Our educational videos and digital tools—both current and in development—are freely accessible online. We are committed to delivering them to families anywhere in the world. Initially in English and Spanish, BBS education will expand into additional languages as needed.

Free matters. When prevention and education require payment, the families most at risk are often left behind.
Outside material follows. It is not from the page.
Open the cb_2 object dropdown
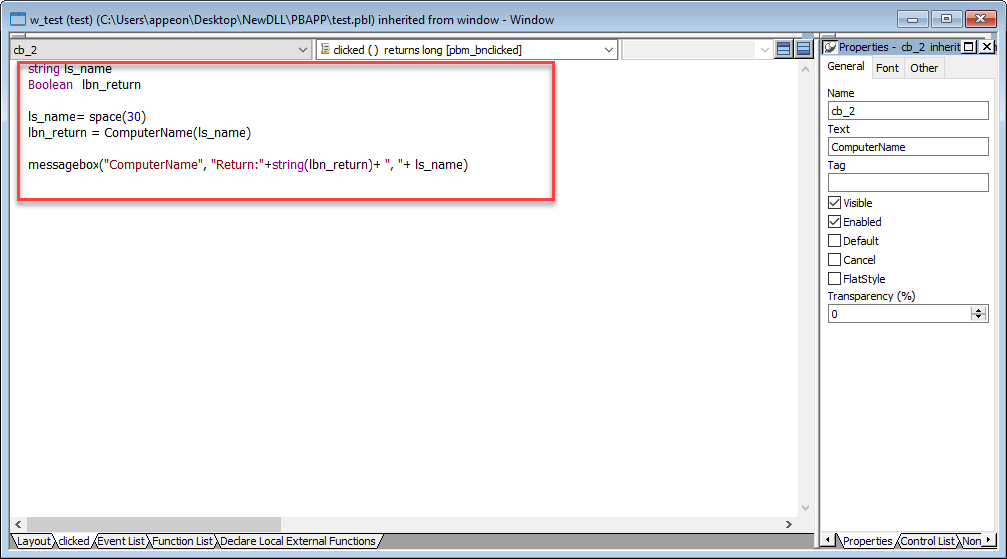The height and width of the screenshot is (559, 1007). (303, 49)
By making our science-based resources free and digitally accessible, we remove economic barriers and extend protection to households and communities—regardless of income or geography.

Every serious dog bite involving a child represents far more than a single event. In the United States and other developed regions, these injuries frequently result in devastating craniofacial trauma, reconstructive surgeries, and psychological harm lasting years. A child’s sense of safety, identity, and development can be permanently altered in a matter of seconds.

This risk knows no boundaries—affecting children in every community, in every part of the world.

In many parts of the world, the consequences are even more severe. In regions where rabies remains endemic and access to timely medical care is limited, a bite from a street or community dog can be a death sentence. Tens of thousands of people—predominantly children die each year from rabies transmitted through these bites.

These are not entirely unavoidable tragedies, but in many cases they are preventable.

While our platform is designed to scale to reach hundreds of millions of children worldwide, our purpose remains grounded in something far more fundamental: one child at a time.

Because when a single child is spared a devastating injury—or spared death from a preventable bite—what has been preserved is not simply a moment, but a life trajectory. A childhood uninterrupted by preventable trauma. A future not defined by avoidable harm. A life that will go on to touch countless others in ways we cannot fully measure.

Please help us share this message: free, science-based education—designed for downloading and sharing—is available to any parent, caregiver, school, hospital, or injury prevention organization, anywhere in the world.

“A child will face many challenges in life. A preventable injury should not be one of them.
If together we prevent even one devastating injury—or save even one life—we will have preserved something immeasurable.”

~ Chris P. Janelli, Co-founder, Be BiteSmart Global Initiative

The Dog Bite Epidemic by the Numbers

4.5 M


An estimated 4.5 – 4.7 million people suffer from dog bites annually.

1 in 5


Nearly 1 in 5 people who are bitten by a dog require medical attention.

1,000 +


On average, there are more than 1,000 ER visits daily due to bite related injuries.

3-5 y.o.


3-5 year olds account for the majority of dog attack fatalities.

60–80%


Children under age 5 sustain a disproportionate number of severe injuries, with 60–80% involving the head, face, or neck

66%


In 2021, dog bites injuries accounted for more than 66% of homeowner liability claims (costing more than $900 million in paid claims).